Kirche und Kirchhof im Dorf > Totenruhe


Friedhof der St. Servatius-Kirche in Brunskappel, 1930 (Ausschnitt) / Münster, Westfälisches Landesmedienzentrum, 01_2264






Melanie Uesbeck

Die letzte Ruhe auf dem Kirchhof

Begräbnispraxis zwischen kirchlicher
Norm und dörflichem Brauchtum

Aus der  "Hochfürstlich-Paderbörnischen Kirchen-Ordnung" aus dem Jahre 1686:
"§8 [...] Damit auch auf denen Kirchhöfen die Gräber der Todten nicht unterwühlet, oder zertreten werden, soll so wenig denen Pastoribus als Küstern ihre Viehe, Kühe, Pferde, Schaafe, Schweine, oder Gänse, darauf zu bringen, zugelassen seyn [...].

§9 Zu obigem Ende sollen sodann, die Kirchhöfe dergestalt mit Mauern umgeben syn, dass kein Vieh von selbsten darauf kommen kann; und sobald von der Mauer des Kirchhofs etwas einfallen oder löchrig würde, soll solches allsobald im Anfang, zu Verhütung des sonst hernacher entstehenden größeren Schadens, und mehrerer Unkosten, ausgebessert [...]."

Solche Vorschriften waren im 17. Jahrhundert durchaus angemessen, da ein Friedhof noch nicht viel von seiner heute üblichen Form hatte: Die Toten wurden auf dem Kirchhof, also dem geweihten Platz rings um die Kirche begraben, wobei weder Vorgaben zur Anordnung der Gräber, noch zu ihrer Tiefe vorhanden waren.

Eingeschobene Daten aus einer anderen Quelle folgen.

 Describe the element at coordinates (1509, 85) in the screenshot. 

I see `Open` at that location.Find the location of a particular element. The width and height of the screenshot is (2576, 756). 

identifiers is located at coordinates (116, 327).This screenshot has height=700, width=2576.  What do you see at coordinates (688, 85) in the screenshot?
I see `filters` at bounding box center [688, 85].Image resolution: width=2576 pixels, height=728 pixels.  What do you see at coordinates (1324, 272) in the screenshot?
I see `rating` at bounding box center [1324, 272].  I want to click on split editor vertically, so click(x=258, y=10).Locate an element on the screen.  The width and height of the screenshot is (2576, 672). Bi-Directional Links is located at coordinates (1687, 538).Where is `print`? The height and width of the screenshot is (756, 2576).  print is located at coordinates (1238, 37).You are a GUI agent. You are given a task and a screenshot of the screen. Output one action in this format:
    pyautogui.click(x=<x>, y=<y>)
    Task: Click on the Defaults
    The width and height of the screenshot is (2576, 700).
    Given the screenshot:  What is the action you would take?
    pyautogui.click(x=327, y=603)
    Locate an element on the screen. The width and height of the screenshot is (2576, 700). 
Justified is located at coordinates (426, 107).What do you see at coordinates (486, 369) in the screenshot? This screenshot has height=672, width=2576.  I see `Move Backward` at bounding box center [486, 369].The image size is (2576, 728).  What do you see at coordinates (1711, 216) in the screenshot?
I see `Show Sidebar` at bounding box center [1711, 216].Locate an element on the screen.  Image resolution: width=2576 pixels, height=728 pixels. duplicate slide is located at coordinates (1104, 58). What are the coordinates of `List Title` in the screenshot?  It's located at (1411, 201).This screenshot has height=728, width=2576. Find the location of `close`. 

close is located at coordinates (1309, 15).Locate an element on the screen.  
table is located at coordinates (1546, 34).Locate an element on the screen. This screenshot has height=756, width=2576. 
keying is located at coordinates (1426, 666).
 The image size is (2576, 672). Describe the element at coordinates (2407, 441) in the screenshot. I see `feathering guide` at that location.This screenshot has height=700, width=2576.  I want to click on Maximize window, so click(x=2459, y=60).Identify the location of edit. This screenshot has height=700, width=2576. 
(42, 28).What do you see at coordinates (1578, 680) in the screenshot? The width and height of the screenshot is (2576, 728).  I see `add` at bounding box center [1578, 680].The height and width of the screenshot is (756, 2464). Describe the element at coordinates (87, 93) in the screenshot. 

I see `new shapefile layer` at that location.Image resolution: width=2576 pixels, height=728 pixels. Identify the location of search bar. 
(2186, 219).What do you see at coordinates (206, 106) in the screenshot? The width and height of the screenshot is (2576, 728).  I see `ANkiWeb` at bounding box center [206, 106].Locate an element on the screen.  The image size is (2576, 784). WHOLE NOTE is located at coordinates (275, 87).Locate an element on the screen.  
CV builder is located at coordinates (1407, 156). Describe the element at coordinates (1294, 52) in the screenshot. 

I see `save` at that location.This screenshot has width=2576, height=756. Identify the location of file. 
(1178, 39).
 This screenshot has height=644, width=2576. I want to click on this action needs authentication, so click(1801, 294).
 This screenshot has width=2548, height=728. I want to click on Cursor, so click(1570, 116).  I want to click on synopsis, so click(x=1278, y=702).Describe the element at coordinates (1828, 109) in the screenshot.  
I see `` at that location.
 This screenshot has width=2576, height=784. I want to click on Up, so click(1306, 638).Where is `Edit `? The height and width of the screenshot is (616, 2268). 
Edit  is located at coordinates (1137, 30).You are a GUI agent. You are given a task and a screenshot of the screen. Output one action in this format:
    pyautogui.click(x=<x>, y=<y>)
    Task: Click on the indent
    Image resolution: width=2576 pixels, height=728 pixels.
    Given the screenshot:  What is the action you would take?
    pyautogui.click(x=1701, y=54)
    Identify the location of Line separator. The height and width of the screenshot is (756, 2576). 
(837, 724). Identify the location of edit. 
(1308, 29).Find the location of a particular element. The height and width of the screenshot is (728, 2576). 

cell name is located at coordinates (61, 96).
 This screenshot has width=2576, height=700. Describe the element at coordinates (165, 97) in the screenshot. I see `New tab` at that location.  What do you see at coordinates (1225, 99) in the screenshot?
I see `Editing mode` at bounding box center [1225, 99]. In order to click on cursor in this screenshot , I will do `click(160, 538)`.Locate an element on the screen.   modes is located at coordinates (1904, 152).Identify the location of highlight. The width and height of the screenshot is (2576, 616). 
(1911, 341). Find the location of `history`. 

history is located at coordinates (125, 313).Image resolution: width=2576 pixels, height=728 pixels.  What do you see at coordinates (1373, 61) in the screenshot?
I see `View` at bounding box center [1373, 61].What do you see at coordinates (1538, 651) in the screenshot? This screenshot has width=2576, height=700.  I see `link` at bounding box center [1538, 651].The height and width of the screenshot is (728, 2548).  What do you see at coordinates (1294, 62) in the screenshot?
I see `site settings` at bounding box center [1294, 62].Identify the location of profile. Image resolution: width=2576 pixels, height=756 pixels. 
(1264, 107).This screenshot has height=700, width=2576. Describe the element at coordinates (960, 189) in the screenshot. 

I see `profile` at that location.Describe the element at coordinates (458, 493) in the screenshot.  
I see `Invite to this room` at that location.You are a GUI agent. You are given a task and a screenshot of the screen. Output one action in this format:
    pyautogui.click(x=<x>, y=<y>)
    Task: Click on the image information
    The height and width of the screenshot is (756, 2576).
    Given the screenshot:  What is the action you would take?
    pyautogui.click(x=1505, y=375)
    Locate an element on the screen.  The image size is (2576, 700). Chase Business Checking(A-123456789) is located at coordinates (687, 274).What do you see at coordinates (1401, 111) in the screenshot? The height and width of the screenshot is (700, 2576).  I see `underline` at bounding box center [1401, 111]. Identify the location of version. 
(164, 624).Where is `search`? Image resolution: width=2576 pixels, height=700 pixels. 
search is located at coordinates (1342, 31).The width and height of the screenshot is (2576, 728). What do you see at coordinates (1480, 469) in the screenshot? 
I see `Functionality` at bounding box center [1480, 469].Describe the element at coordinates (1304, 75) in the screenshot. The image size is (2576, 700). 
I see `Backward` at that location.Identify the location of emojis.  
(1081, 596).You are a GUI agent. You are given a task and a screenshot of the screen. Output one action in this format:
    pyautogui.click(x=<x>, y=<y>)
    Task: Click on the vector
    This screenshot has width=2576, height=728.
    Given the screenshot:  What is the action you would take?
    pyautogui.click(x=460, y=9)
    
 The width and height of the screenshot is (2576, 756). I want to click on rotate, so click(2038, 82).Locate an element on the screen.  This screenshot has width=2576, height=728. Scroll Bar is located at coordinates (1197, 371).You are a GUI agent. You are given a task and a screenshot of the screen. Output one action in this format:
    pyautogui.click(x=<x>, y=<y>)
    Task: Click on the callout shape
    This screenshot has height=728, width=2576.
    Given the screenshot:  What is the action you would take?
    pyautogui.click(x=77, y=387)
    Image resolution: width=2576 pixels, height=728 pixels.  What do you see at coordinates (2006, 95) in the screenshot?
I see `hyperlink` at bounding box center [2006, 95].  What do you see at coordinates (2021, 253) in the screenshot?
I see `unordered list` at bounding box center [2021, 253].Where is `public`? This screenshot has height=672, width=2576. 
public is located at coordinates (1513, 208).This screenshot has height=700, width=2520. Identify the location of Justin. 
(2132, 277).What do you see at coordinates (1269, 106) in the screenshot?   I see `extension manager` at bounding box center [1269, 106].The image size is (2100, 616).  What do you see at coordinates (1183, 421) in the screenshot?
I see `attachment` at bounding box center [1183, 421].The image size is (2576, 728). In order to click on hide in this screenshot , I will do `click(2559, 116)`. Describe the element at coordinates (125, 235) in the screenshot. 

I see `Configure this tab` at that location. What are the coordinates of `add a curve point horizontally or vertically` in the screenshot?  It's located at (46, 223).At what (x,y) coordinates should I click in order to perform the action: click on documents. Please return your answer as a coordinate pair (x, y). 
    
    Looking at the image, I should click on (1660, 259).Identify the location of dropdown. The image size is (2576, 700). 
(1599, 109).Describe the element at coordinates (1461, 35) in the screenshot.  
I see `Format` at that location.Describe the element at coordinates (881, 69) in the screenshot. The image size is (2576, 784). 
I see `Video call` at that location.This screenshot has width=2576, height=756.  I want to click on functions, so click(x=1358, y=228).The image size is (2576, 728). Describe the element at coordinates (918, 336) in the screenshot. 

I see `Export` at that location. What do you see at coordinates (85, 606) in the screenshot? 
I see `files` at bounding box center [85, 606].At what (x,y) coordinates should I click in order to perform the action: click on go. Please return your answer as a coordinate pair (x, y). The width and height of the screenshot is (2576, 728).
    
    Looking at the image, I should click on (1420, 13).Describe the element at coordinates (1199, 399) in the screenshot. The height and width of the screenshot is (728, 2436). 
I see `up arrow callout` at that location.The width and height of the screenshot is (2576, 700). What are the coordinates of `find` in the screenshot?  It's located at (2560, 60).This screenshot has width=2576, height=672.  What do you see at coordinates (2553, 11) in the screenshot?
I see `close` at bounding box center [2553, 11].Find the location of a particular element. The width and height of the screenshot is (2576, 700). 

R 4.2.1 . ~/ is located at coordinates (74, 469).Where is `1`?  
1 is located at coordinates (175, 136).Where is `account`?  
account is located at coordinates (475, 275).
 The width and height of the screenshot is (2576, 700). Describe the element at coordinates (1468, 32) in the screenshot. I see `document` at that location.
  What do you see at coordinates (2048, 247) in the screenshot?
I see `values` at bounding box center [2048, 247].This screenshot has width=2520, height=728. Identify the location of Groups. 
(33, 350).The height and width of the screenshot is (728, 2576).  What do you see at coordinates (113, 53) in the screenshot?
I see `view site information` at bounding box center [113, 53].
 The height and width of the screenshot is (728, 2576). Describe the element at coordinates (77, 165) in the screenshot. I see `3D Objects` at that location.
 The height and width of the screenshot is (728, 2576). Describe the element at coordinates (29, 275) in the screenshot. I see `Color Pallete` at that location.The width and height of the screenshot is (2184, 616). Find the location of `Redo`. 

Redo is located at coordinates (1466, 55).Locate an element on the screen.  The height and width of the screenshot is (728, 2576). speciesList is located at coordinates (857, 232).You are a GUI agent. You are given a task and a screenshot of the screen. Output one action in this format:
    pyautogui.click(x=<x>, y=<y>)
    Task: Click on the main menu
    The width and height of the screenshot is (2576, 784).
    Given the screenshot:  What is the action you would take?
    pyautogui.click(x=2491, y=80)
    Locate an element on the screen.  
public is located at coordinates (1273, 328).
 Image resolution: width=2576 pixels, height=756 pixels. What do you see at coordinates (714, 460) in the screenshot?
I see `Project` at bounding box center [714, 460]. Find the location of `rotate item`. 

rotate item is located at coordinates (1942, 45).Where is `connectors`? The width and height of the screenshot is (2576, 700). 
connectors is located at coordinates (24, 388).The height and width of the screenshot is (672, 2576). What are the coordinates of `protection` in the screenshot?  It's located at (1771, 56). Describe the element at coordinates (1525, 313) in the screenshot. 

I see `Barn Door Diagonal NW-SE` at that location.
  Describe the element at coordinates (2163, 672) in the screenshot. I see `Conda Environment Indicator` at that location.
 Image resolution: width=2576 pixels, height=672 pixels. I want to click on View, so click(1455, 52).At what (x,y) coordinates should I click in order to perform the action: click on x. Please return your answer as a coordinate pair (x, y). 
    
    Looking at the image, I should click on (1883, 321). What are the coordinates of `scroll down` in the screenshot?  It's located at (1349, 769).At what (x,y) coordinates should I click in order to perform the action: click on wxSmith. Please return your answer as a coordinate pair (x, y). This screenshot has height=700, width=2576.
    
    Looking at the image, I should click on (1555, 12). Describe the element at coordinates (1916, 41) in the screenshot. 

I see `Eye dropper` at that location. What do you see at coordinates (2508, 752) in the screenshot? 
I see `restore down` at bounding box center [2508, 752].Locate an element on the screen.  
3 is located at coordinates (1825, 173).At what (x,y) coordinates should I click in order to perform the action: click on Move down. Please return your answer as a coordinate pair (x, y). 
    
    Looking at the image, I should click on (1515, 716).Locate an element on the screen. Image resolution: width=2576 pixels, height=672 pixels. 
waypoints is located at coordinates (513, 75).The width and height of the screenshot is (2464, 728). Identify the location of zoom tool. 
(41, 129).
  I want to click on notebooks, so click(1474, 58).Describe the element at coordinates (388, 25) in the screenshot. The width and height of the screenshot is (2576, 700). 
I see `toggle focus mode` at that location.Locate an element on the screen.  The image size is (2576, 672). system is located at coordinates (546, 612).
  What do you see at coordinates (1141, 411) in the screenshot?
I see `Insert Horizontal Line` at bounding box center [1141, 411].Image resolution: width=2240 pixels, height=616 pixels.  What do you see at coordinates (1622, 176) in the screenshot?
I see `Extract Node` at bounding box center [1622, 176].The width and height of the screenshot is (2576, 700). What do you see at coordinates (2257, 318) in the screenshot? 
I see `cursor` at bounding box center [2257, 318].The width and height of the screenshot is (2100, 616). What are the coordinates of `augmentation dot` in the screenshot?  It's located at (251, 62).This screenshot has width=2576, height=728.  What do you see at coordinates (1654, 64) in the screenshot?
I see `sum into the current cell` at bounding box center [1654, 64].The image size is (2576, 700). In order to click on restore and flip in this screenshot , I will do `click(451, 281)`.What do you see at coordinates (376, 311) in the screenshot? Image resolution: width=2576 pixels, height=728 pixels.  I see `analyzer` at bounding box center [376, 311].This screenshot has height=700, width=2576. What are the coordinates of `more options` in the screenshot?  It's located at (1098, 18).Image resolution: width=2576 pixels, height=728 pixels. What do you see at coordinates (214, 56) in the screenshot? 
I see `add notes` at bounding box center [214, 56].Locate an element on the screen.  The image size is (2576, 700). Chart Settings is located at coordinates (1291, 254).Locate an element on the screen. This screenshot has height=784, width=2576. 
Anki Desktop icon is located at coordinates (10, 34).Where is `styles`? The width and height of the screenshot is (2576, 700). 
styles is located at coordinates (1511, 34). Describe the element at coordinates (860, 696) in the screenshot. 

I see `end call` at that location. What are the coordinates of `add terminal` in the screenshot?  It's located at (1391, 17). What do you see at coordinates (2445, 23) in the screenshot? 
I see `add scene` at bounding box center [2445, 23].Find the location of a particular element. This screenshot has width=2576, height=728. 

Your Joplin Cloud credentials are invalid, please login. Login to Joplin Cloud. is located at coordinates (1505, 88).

Der Kirchhof war meist von einer Mauer umgeben. Sie diente jedoch allein der örtlichen Abgrenzung und hatte keine Wehrfunktion inne. Nicht einmal das Vieh der umliegenden Bewohner wurde durch sie daran gehindert, auf dem Kirchhof zu grasen. Das war ein ernsthaftes Problem, da die Tiere beim Scharren im Erdreich die Gräber aufwühlten und die meist nur einen Meter tief liegenden Leichname beschädigten. Mit einem heutigen Friedhof hatten die Kirchhöfe des 17. Jahrhunderts lediglich die Grabsteine und Kerzen gemeinsam, die zur Kennzeichnung der Grabstätten aufgestellt wurden.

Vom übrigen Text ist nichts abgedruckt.